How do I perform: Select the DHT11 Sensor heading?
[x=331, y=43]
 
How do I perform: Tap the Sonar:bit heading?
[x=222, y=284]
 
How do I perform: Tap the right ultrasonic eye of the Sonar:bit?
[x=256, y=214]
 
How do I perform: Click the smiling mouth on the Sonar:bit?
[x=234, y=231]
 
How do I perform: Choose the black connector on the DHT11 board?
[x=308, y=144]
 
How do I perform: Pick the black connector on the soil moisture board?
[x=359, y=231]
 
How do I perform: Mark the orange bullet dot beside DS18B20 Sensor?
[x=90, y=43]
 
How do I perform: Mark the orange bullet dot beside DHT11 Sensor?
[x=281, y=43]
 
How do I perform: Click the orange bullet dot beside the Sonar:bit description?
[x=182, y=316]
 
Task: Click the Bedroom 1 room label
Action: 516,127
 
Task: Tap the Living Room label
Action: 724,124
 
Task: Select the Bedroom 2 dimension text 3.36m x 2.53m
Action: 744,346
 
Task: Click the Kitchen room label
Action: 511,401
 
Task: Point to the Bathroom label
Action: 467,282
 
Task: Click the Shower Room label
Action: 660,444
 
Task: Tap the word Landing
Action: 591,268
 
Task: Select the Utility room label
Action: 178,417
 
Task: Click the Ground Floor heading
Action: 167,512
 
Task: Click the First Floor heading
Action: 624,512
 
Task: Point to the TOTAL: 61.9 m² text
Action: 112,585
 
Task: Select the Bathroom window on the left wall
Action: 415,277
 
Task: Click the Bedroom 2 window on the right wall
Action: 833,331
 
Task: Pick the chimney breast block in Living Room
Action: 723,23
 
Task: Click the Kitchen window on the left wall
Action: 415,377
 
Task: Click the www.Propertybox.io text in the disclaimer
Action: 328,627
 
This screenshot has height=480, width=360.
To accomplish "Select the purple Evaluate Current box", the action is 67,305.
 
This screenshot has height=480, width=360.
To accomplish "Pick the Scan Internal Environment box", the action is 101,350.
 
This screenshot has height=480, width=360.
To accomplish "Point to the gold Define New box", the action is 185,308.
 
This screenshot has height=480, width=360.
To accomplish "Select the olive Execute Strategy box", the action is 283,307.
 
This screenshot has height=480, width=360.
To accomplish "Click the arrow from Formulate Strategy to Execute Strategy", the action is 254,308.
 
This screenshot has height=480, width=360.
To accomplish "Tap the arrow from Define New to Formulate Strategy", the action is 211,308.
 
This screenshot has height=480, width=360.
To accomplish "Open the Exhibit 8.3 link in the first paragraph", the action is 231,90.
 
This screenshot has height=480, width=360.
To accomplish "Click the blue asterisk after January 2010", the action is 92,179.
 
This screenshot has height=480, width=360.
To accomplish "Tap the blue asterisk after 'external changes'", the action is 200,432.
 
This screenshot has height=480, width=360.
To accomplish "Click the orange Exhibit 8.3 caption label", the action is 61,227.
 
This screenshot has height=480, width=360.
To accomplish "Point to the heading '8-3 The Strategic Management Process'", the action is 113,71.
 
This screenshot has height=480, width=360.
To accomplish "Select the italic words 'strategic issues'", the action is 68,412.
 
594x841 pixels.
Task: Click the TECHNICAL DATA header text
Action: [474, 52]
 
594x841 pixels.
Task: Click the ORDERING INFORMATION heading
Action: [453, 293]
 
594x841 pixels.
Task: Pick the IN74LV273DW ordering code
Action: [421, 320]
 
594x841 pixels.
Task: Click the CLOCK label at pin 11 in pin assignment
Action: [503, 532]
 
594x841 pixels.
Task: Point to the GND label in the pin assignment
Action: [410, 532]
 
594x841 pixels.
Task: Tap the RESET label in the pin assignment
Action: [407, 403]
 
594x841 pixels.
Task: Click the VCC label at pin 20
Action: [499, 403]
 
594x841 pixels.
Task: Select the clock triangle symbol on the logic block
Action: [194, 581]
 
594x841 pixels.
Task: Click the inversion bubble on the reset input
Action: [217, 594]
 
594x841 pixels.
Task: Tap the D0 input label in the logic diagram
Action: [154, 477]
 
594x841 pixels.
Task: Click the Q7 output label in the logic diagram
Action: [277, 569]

|---|

▶ Objective: Render the lines above as a JSON list of strings, one string per line, leaving out blank lines.

▶ Correct result:
[
  "How do I perform: Select the DHT11 Sensor heading?",
  "[x=331, y=43]",
  "How do I perform: Tap the Sonar:bit heading?",
  "[x=222, y=284]",
  "How do I perform: Tap the right ultrasonic eye of the Sonar:bit?",
  "[x=256, y=214]",
  "How do I perform: Click the smiling mouth on the Sonar:bit?",
  "[x=234, y=231]",
  "How do I perform: Choose the black connector on the DHT11 board?",
  "[x=308, y=144]",
  "How do I perform: Pick the black connector on the soil moisture board?",
  "[x=359, y=231]",
  "How do I perform: Mark the orange bullet dot beside DS18B20 Sensor?",
  "[x=90, y=43]",
  "How do I perform: Mark the orange bullet dot beside DHT11 Sensor?",
  "[x=281, y=43]",
  "How do I perform: Click the orange bullet dot beside the Sonar:bit description?",
  "[x=182, y=316]",
  "Task: Click the Bedroom 1 room label",
  "Action: 516,127",
  "Task: Tap the Living Room label",
  "Action: 724,124",
  "Task: Select the Bedroom 2 dimension text 3.36m x 2.53m",
  "Action: 744,346",
  "Task: Click the Kitchen room label",
  "Action: 511,401",
  "Task: Point to the Bathroom label",
  "Action: 467,282",
  "Task: Click the Shower Room label",
  "Action: 660,444",
  "Task: Tap the word Landing",
  "Action: 591,268",
  "Task: Select the Utility room label",
  "Action: 178,417",
  "Task: Click the Ground Floor heading",
  "Action: 167,512",
  "Task: Click the First Floor heading",
  "Action: 624,512",
  "Task: Point to the TOTAL: 61.9 m² text",
  "Action: 112,585",
  "Task: Select the Bathroom window on the left wall",
  "Action: 415,277",
  "Task: Click the Bedroom 2 window on the right wall",
  "Action: 833,331",
  "Task: Pick the chimney breast block in Living Room",
  "Action: 723,23",
  "Task: Click the Kitchen window on the left wall",
  "Action: 415,377",
  "Task: Click the www.Propertybox.io text in the disclaimer",
  "Action: 328,627",
  "This screenshot has height=480, width=360.",
  "To accomplish \"Select the purple Evaluate Current box\", the action is 67,305.",
  "This screenshot has height=480, width=360.",
  "To accomplish \"Pick the Scan Internal Environment box\", the action is 101,350.",
  "This screenshot has height=480, width=360.",
  "To accomplish \"Point to the gold Define New box\", the action is 185,308.",
  "This screenshot has height=480, width=360.",
  "To accomplish \"Select the olive Execute Strategy box\", the action is 283,307.",
  "This screenshot has height=480, width=360.",
  "To accomplish \"Click the arrow from Formulate Strategy to Execute Strategy\", the action is 254,308.",
  "This screenshot has height=480, width=360.",
  "To accomplish \"Tap the arrow from Define New to Formulate Strategy\", the action is 211,308.",
  "This screenshot has height=480, width=360.",
  "To accomplish \"Open the Exhibit 8.3 link in the first paragraph\", the action is 231,90.",
  "This screenshot has height=480, width=360.",
  "To accomplish \"Click the blue asterisk after January 2010\", the action is 92,179.",
  "This screenshot has height=480, width=360.",
  "To accomplish \"Tap the blue asterisk after 'external changes'\", the action is 200,432.",
  "This screenshot has height=480, width=360.",
  "To accomplish \"Click the orange Exhibit 8.3 caption label\", the action is 61,227.",
  "This screenshot has height=480, width=360.",
  "To accomplish \"Point to the heading '8-3 The Strategic Management Process'\", the action is 113,71.",
  "This screenshot has height=480, width=360.",
  "To accomplish \"Select the italic words 'strategic issues'\", the action is 68,412.",
  "594x841 pixels.",
  "Task: Click the TECHNICAL DATA header text",
  "Action: [474, 52]",
  "594x841 pixels.",
  "Task: Click the ORDERING INFORMATION heading",
  "Action: [453, 293]",
  "594x841 pixels.",
  "Task: Pick the IN74LV273DW ordering code",
  "Action: [421, 320]",
  "594x841 pixels.",
  "Task: Click the CLOCK label at pin 11 in pin assignment",
  "Action: [503, 532]",
  "594x841 pixels.",
  "Task: Point to the GND label in the pin assignment",
  "Action: [410, 532]",
  "594x841 pixels.",
  "Task: Tap the RESET label in the pin assignment",
  "Action: [407, 403]",
  "594x841 pixels.",
  "Task: Click the VCC label at pin 20",
  "Action: [499, 403]",
  "594x841 pixels.",
  "Task: Select the clock triangle symbol on the logic block",
  "Action: [194, 581]",
  "594x841 pixels.",
  "Task: Click the inversion bubble on the reset input",
  "Action: [217, 594]",
  "594x841 pixels.",
  "Task: Tap the D0 input label in the logic diagram",
  "Action: [154, 477]",
  "594x841 pixels.",
  "Task: Click the Q7 output label in the logic diagram",
  "Action: [277, 569]"
]